I recently had the privilege of giving a talk at the Homewood Museum on Johns Hopkins University’s campus. I focused on Baltimore’s culinary history, but or course there was plenty about Maryland in general.

After the talk, someone asked a question about the influence of immigrants on Maryland cuisine. “Honestly,” I said, “if I had just watched my talk and were to critique it, I would say it didn’t have enough emphasis on the impact of German Marylanders.”

It hadn’t really struck me until that moment. Yes, I always mention German immigration to Baltimore, and the Pennsylvania Dutch cusine in Maryland. But it’s only in the past few years that I’ve considered the long legacy of Germans on the regions west of Baltimore.

Thanks to Smearcase and Kinklings, I’ve found myself on the genealogical path of many families and communities who settled into lives of agriculture in our state.

St. Paul’s Lutheran Church in Upperco has a historical marker denoting it as the oldest Lutheran congregation in Baltimore County. Its recorded history dates back to 1794.
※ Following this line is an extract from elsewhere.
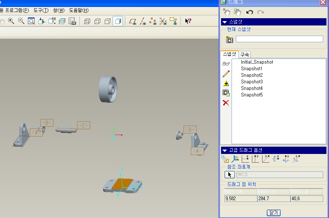329x218 pixels.
Task: Collapse the 스냅샷 section header
Action: click(x=225, y=22)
Historic brick church with white steeple and arched windows in black and white photograph.
St. Paul’s Lutheran Church, MD Historical Trust

Glady’s Clements Lenz is buried in the St. Paul’s Cemetery along with her husband Henry, and her parents, Hazel and Oliver Clements.

Gladys contributed two recipes to “Cook and Tell,” a cookbook produced by the Arcadia Ladies Auxiliary Vol. Fire Co. in 1945. One of her recipes is for Strawberry Cake and the other is for this Custard Cottage Cheese Pie, which struck me as a variation of Baltimore’s beloved smearcase cheesecake. Glady’s family lineage traces back to generations of farmers in Maryland.

Gladys was born in 1917 in Baltimore but lived most of her life in Upperco. She died in 1999. Her findagrave memorial states that she descended from the Upperco family for which the town was named. According to the German Marylanders website, the name is an Americanization of the German “Opferkuchen.” Gladys’ few newspaper mentions are related to the 1995 death of her husband Henry, who was a member of the Order of the Eastern Star.

Henry, as evident by his own last name, has German grandparents on one side and great-grandparents on the other.

We can never know the true origin of Gladys’ recipe, but it turned out a pie with a similar texture to smearcase. I made sure to find cottage cheese that was free from thickeners like guar gum.

I’d want to give this one a try again to compare and contrast with Carolyn Yingling’s “Cheese Cake,” but both recipes offer some advances over other internet smearcase cheesecake recipes I previously tried.

Starting with the hand carved 1798 tombstone of Johann Wilhelm “William” Eltzroth, the cemetery of St. Paul’s Lutheran is the final resting place for generations of German Marylanders and their families. Their influence lives on in the food we eat in Baltimore and beyond.

Recipe:

  • 1 cup cottage cheese
  • 1 cup sugar
  • 2 eggs
  • 2 Tablespoons flour (rounded)
  • 1 tsp vanilla
  • 2 c milk
  • 1/4 tsp salt

Mash cottage cheese. Add flour, sugar, salt, vanilla, and beaten egg yolk. Stir in milk. Lastly add beaten egg whites. Pour into 9″ unbaked pie shell. Bake at 450° for 10 minutes, then 300° for 35 minutes.

Recipe adapted from Cook and Tel, Arcadia Ladies Auxiliary Vol. Fire Co., Upperco, MD. 1945.